Chinese AI startup DeepSeek has unveiled its new reasoning language model, DeepSeek-R1, which rivals OpenAI’s o1 in performance across tasks like mathematics, coding, and general reasoning.
Built on the DeepSeek V3 mixture-of-experts model, DeepSeek-R1 is an open-source breakthrough, demonstrating that affordable AI systems can compete with closed commercial models. The model is also highly cost-effective, with a 90-95% reduction in operational costs compared to OpenAI’s o1.

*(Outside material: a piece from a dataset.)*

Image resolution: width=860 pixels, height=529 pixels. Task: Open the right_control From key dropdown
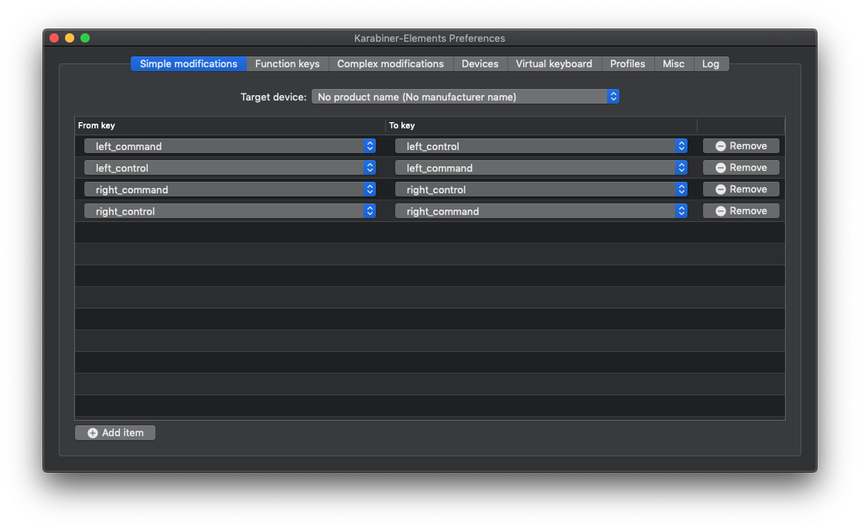click(230, 211)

DeepSeek-R1’s development highlights significant progress in artificial general intelligence (AGI). Using reinforcement learning (RL) and supervised fine-tuning, the model refines its reasoning capabilities through iterative processes.
It scored 79.8% on the AIME 2024 mathematics test, 97.3% on the MATH-500 benchmark, and achieved a 2,029 rating on Codeforces, outperforming 96.3% of human programmers.

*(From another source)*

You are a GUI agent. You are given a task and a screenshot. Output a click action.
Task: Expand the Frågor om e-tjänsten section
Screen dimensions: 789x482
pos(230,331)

Comparatively, OpenAI o1 scored 79.2% on AIME 2024, 96.4% on MATH-500, and 96.6% on Codeforces. DeepSeek-R1 also demonstrated 90.8% accuracy in general knowledge tasks, nearly matching o1’s 91.8%.
DeepSeek-R1 was built upon the earlier DeepSeek-R1-Zero model, which relied solely on RL to self-evolve. The initial model showcased impressive reasoning behaviors but faced issues such as poor readability and language inconsistencies.
To address these challenges, the team incorporated supervised learning, creating a multi-stage process that fine-tuned the model for enhanced performance and readability.
The affordability of DeepSeek-R1 is another major milestone. While OpenAI o1 charges $15 per million input tokens and $60 per million output tokens, DeepSeek-R1 reduces these costs to $0.55 and $2.19, respectively.
This cost advantage, combined with its competitive performance, positions DeepSeek-R1 as a major player in the global AI landscape.